Work instruction:
Look below for the line containing "Open the ESTR Watch tool", then write out that line and every line after it to the end, exactly, minus the pictures.

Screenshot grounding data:
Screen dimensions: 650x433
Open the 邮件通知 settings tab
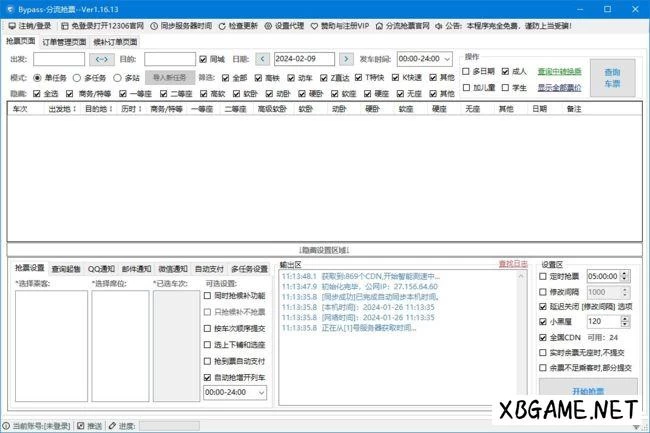pos(135,268)
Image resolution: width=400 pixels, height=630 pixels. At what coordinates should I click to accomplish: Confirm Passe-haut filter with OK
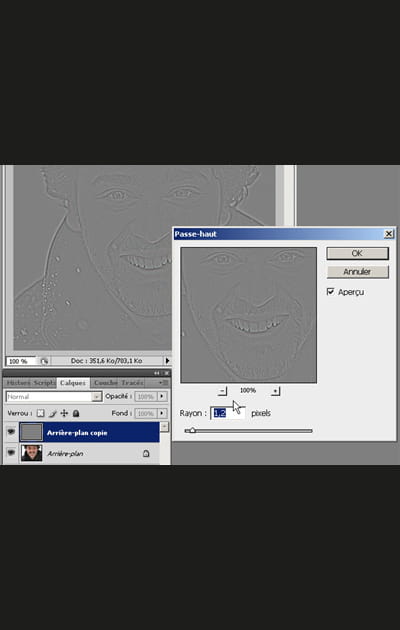(x=357, y=253)
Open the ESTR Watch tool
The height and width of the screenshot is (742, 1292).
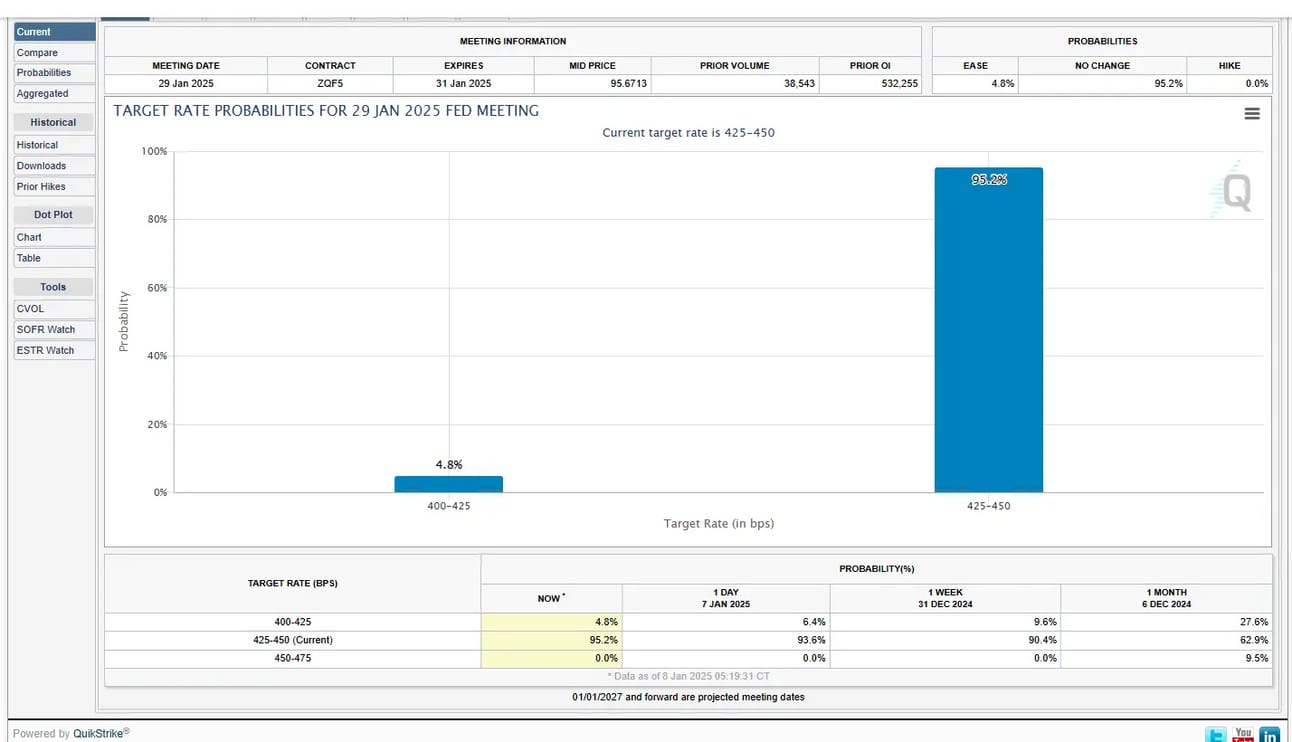[55, 351]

Task solution:
Open the ESTR Watch tool
The height and width of the screenshot is (742, 1292).
[55, 351]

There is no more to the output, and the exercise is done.